Quantitation of human anti‐mouse antibody in serum by flow cytometry

Abstract

Clinical investigations utilizing murine monoclonal antibodies require techniques for the detection of the human anti‐mouse antibody (HAMA) response in patient serum. We report here a flow cytometric assay for the quantitation of HAMA. Commercially available beads conjugated with goat anti‐mouse antibody provide a solid phase matrix for a triple bridge immunoassay. The measurement of fluorescein labeled antibodies by flow cytometry allows accurate quantitation of the HAMA. The assay will detect antibody levels of approximately 1.0 ng/ml.
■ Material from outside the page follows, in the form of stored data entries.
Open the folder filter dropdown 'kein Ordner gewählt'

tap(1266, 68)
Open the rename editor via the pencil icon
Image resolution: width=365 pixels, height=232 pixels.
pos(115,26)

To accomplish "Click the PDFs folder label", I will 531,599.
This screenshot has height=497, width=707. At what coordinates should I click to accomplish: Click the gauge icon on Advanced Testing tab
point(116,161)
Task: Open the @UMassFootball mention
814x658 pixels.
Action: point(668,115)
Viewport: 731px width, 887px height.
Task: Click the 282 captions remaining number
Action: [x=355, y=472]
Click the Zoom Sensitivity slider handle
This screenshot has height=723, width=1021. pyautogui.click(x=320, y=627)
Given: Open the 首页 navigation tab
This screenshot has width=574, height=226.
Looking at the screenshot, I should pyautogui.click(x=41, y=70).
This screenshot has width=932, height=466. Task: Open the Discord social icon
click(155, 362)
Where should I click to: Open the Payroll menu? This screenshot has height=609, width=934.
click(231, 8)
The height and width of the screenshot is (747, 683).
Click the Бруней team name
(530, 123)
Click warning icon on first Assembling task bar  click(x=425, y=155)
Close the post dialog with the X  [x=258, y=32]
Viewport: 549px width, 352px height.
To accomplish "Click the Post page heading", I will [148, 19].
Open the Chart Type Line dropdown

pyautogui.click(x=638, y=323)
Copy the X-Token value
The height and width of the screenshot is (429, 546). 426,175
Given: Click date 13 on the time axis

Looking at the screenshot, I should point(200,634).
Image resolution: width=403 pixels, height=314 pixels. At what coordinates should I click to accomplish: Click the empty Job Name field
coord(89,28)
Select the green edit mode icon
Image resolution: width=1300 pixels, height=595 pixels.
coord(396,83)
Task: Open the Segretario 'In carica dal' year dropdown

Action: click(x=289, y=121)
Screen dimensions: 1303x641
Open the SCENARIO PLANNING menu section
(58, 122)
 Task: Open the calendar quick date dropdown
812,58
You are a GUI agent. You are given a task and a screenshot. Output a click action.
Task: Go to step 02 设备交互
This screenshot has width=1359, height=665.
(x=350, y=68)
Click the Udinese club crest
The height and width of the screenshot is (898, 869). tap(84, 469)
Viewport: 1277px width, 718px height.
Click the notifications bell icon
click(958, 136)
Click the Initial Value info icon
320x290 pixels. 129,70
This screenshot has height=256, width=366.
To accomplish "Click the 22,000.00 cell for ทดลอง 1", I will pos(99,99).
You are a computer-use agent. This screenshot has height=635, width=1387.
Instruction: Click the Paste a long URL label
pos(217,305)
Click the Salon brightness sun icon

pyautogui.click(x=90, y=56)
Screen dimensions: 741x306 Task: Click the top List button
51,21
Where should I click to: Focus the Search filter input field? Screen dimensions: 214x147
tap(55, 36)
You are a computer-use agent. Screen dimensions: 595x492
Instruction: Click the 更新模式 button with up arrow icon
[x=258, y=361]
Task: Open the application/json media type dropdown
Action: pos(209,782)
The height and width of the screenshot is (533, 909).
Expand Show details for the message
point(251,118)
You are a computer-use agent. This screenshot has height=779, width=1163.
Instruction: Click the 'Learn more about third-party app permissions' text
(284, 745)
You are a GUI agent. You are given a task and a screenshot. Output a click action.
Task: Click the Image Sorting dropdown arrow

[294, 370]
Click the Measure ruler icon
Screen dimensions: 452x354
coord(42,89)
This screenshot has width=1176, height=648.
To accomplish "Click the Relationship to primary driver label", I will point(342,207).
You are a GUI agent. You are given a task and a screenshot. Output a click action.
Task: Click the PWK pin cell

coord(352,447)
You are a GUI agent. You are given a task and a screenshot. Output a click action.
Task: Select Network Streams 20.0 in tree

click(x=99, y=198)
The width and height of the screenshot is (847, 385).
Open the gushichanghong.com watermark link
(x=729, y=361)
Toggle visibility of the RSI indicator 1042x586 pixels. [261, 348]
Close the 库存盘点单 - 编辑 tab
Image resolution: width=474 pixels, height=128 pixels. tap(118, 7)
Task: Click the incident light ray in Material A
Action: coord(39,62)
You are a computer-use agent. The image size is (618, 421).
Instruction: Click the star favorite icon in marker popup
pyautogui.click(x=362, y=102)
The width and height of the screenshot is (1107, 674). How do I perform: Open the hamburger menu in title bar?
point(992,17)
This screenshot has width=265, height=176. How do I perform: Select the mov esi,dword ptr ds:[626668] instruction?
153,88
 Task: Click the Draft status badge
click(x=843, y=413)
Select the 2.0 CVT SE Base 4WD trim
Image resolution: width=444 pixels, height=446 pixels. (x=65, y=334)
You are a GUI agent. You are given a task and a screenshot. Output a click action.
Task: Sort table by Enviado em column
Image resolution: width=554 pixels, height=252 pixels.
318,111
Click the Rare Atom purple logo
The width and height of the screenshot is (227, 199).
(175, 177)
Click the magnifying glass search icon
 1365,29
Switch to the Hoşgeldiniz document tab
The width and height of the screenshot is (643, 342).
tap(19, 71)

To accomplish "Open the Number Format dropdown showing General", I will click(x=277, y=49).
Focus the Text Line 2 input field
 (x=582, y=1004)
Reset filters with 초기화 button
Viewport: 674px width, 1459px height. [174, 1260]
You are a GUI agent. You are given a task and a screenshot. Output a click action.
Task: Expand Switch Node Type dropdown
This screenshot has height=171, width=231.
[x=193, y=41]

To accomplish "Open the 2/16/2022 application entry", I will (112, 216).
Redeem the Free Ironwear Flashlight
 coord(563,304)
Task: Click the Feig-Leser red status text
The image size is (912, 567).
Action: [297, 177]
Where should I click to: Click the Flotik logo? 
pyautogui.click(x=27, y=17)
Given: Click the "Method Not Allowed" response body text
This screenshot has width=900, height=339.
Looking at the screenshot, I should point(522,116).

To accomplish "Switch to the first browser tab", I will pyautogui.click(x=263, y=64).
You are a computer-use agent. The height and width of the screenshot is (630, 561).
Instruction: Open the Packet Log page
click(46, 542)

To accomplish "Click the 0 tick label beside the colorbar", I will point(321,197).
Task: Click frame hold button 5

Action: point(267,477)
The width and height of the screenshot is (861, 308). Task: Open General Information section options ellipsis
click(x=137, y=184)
Antibody recovery in serum samples with known amounts of antibody added was greater than 90% at levels ⩾ 10 μg/ml. Serum samples obtained from 41 patients prior to and after single or multidose infusions of KS1/4‐Desacetylvinblastine were analyzed. These results were compared with HAMA titers previously determined by ELISA. With few exceptions, patients with low titers as determined by ELISA demonstrated low HAMA potencies by flow cytometry and those with highest titers the highest potencies. Patients with no detectable HAMA by ELISA were also negative by flour analysis. The results of our studies demonstrate that HAMA levels can be accurately and quantitatively determined by flow cytometry.